**Passage shown:**
##############################

That image changed slightly this year as state media placed an increasing 
spotlight on Diaz-Canel's public appearances, including remarks to the press 
last month that included his promise to make Cuba's government more responsive 
to its people.

   "We're building a relationship between the government and the people here," 
he said then after casting a ballot for members of the National Assembly. "The 
lives of those who will be elected have to be focused on relating to the 
people, listening to the people, investigating their problems and encouraging 
debate."

   Diaz-Canel gained prominence in central Villa Clara province as the top 
Communist Party official, a post equivalent to governor. People there describe 
him as a hard-working, modest-living technocrat dedicated to improving public 
services. He became higher education minister in 2009 before moving into the 
vice presidency.

   In a video of a Communist Party meeting that inexplicably leaked to the 
public last year, Diaz-Canel expressed a series of orthodox positions that 
included somberly pledging to shutter some independent media and labeling some 
European embassies as outposts of foreign subversion.

   But he has also defended academics and bloggers who became targets of 
hardliners, leading some to describe him a potential advocate for greater 
openness in a system intolerant of virtually any criticism or dissent.

##############################

**Data block:**
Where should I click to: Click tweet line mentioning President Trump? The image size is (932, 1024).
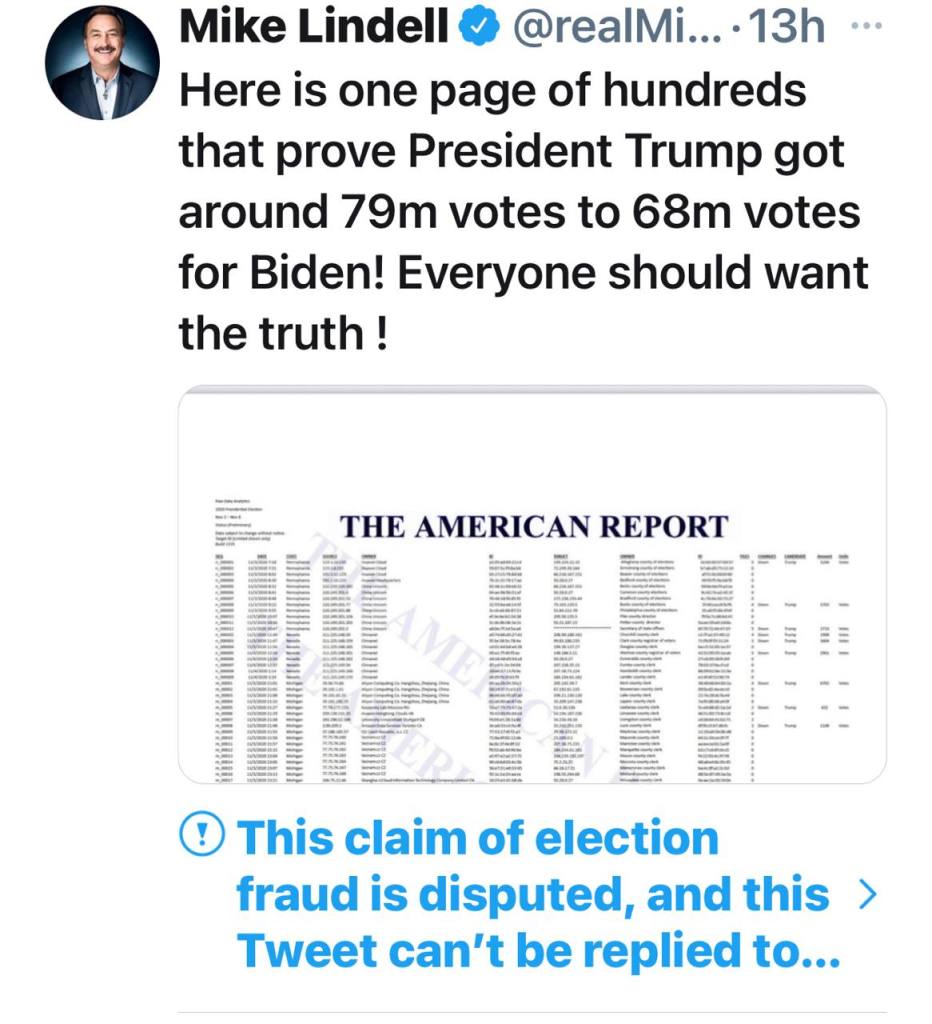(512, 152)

##############################

**Actions to take:**
1. In the passage about Diaz-Canel, rewrite the part that opens with the words containing "Diaz-Canel gained prominence" and closes with "criticism or dissent.", switching "technocrat" to "administrator".
2. According to the passage about Diaz-Canel, which ministerial post did he take in 2009 before moving into the vice presidency?

**Answers per task:**
1.
Diaz-Canel gained prominence in central Villa Clara province as the top 
Communist Party official, a post equivalent to governor. People there describe 
him as a hard-working, modest-living administrator dedicated to improving public 
services. He became higher education minister in 2009 before moving into the 
vice presidency.

   In a video of a Communist Party meeting that inexplicably leaked to the 
public last year, Diaz-Canel expressed a series of orthodox positions that 
included somberly pledging to shutter some independent media and labeling some 
European embassies as outposts of foreign subversion.

   But he has also defended academics and bloggers who became targets of 
hardliners, leading some to describe him a potential advocate for greater 
openness in a system intolerant of virtually any criticism or dissent.

2. Higher education minister.